Sculptor, painter and digital artist, Wilma Cruise has had twelve solo shows. She has curated a number of exhibitions including Earthworks: Claybodies (2003 2004) (Pretoria Art Museum; The Standard Bank Gallery and Sasol University of Stellenbosch Museum). Her thirteenth solo exhibition is Cocks Asses & which is currently running at the University of Johannesburg Art Gallery.
One of Cruise’s recent works, The Dolly Suite, includes installations and a series of mono-prints made in collaboration with David Krut Arts Resource and the commission Sheep May Safely Graze: the Return of the Bultfontein Sheep for the Oliewenhuis Museum in Bloemfontein. Another public work, The Right to Life, was installed at the Constitutional Court in 2004 and a further commission was Ancestor for the Department of Science and Technology at the CSIR, Pretoria.

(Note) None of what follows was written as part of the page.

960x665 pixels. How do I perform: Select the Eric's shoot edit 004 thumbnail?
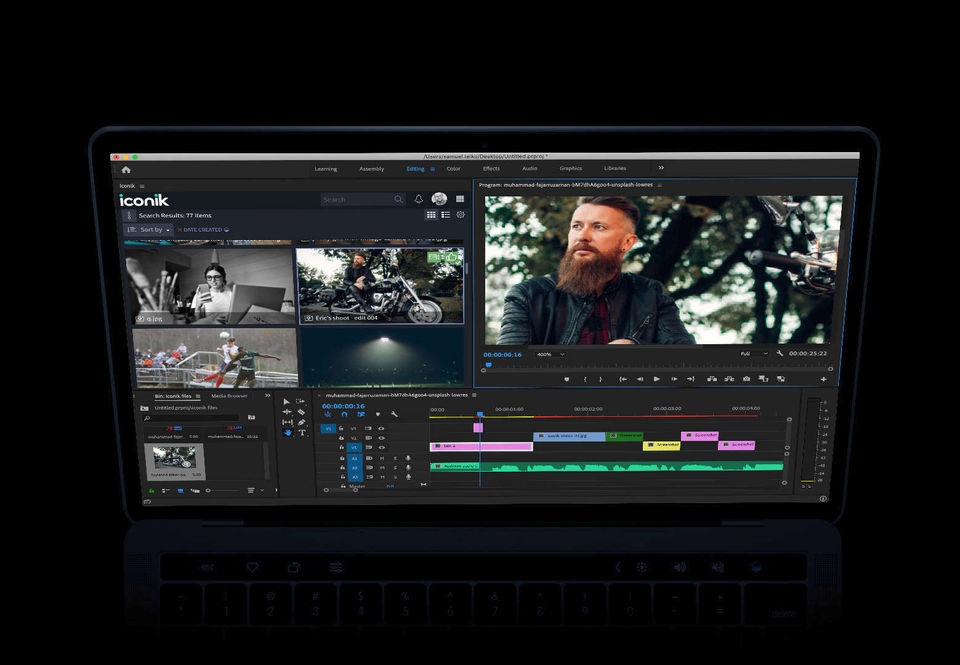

Awards won by Cruise include Architect’s Project Award (2000) for the National Monument to the Women of South Africa, Wathint’ Abafazi Wathint’ Imbokodo: Strike The Woman Strike The Rock (Union Buildings, Pretoria); the quarterly Vita Award in 1993 for Nicholas (1990) and the Lorenzo il Magnifico Award at the Biennale Internazionale dell’arte Contemporanea, Florence (2001).

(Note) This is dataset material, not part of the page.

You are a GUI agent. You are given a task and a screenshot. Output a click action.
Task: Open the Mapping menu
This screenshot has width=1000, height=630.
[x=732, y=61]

Cruise’s sculptures are typically rendered in expressive life-size figures in bronze and ceramic. Her work is represented in the South African National Gallery, the Corobrik Collection, the Pretoria Art Museum, Durban Art Museum, the University of South Africa, MTN, Standard Bank, the Billiton collection and the Constitutional Court.
The series of images selected for the Montage exhibition are taken from my A3 workbooks. As an obsessive observer of my own art making process I habitually draw, write, scribble and take notes.
This not the first time that I have worked with the digital printmaking process. As early as 1995 I found a printmaker who was able to enlarge a page of my notebook into a print on canvas for my exhibition, John’s Wife in 1996. The print is now in my collection. In 2005 I again tried the digital printmaking process but put my forays into the medium on hold until the recent discovery of Ricardo Fornoni of Eye2i.
Digital printing is not merely enlargement or reproduction of an existing image. That is a gross misunderstanding of the process. Like intaglio printmaking or photography for that matter, it allows for the production of multiples. But like those other techniques it has its own unique processes and characteristics, which in the hands of the artist and a skilled print maker, allow for a new and particular form of expression.
I often play with aspects of the digital process, in particular the photocopy process, using photocopied fragments. The image could be a ‘found object’ or more often a photograph of one of my sculptures, digitally reproduced and enlarged in black and white. The resultant image is thus a dense layered record of my art making. I enlarge, alter by drawing or erasing and reproduce the image again. On occasion I enlarge the final image to the point of excessive pixelation, (like a lazy Lichtenstein).
The works produced for Montage use this technique. In Noah I and Noah II I used a ‘found object’, a page torn from an in-flight magazine showing the flight paths of KLM over the USA. I scanned the image and overlaid it with drawings of shaman-like figures.
In the Nursery Rhyme sequence the collage elements are again ‘found’. But this time they are fragments from my childhood books. I tore pages from the ‘Treasure Casket’, volumes, now yellowed with age, containing those nursery rhymes and fables that so delighted me as a child. I drew across these pages. The images are self-portraits, or strange masked male figures, anxious and rushing to another place, or lumpily static. The works are an evocation of memory and the sweetness of childhood.